# Regular expressions in Python

- hide: true
- toc: true
- badges: true
- comments: true
- categories: [python]

## Preliminaries

### Raw strings

> Raw string notation keeps regular expressions sane. [`re` tutorial](https://docs.python.org/3/library/re.html#raw-string-notation)

Just like the regex engine, Python uses `\` to [escape](https://docs.python.org/3/reference/lexical_analysis.html#string-and-bytes-literals) characters in strings that otherwise have special meaning (e.g. `'` and `\`) and to create tokens with special meaning (e.g. `\n`).

In [26]:
'It's raining'

SyntaxError: invalid syntax (3769801028.py, line 1)

In [27]:
'It\'s raining'

"It's raining"

In [21]:
print('Hello\nWorld')

Hello
World


A string is processed by the interpreter before being passed on to the regex engine. This means that to search for a single literal backslash, `\`, we need to escape twice and search for the regex `\\\\`. The interpreter reads this as `\\` and passes it to the regex engine, which then reads it as `\` as desired.

In [34]:
s = 'a \ b'
m = re.search('\\\\', s)
print(m.group())

\


A useful alternative is to use raw strings `r''`, which make the interpreter read special characters as literals, obviating the first set of escapes. Hence, it's a good idea to use raw strings in Python regex expressions.

In [26]:
m = re.search(r'\\', s)
print(m.group())

\


## `re` module

In [3]:
import re

Overview of search methods

In [3]:
pattern = 'a'
string = 'Jack is a boy'

methods = [
    ('re.match (start of string)', re.match(pattern, string)),
    ('re.search (anywhere in string)', re.search(pattern, string)),
    ('re.findall (all matches)', re.findall(pattern, string)),
    ('re.finditer (all matches as iterator)', re.finditer(pattern, string))
]

for desc, result in methods:
    print('{:40} -> {}'.format(desc, result))
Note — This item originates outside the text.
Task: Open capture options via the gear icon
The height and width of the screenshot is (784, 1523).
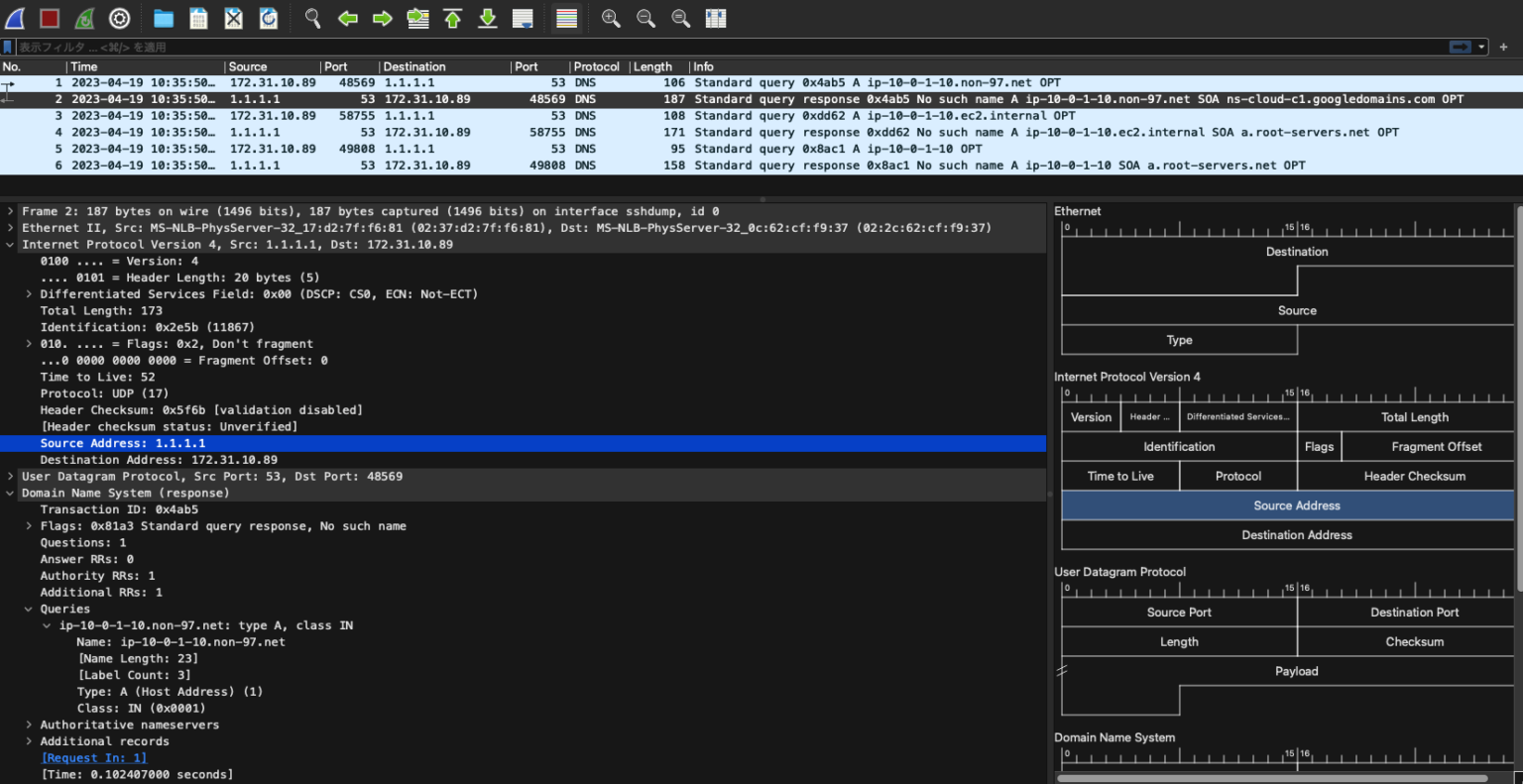Action: 119,18
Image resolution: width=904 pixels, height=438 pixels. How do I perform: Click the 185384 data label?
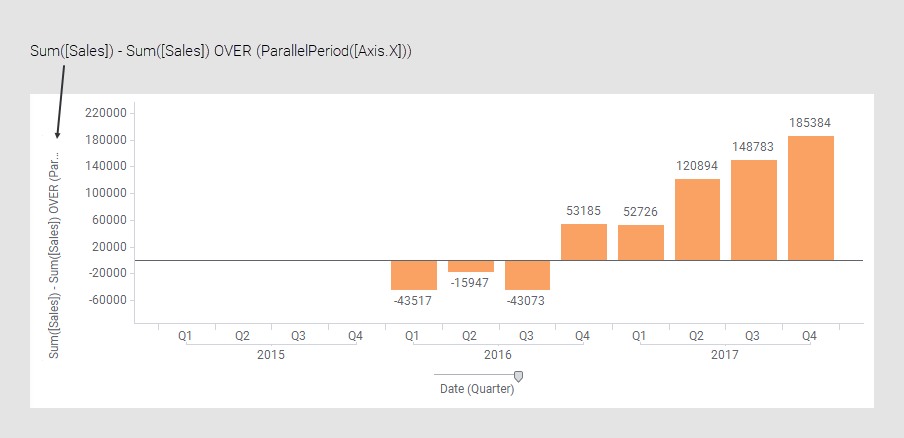(x=810, y=123)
re.match (start of string)               -> None
re.search (anywhere in string)           -> <re.Match object; span=(1, 2), match='a'>
re.findall (all matches)                 -> ['a', 'a']
re.finditer (all matches as iterator)    -> <callable_iterator object at 0x11236d2e0>


### `re.findall()`

Returns list of all matches if no capturing groups specified, and a list of capturing groups otherwise.

In [4]:
data = """
 012
foo34 
     56
78bar
9
 a10b
"""

data

'\n 012\nfoo34 \n     56\n78bar\n9\n a10b\n'

In [5]:
# no capturing groups
proper_digits = '\s+\d+\s+'
re.findall(proper_digits, data, flags=re.MULTILINE)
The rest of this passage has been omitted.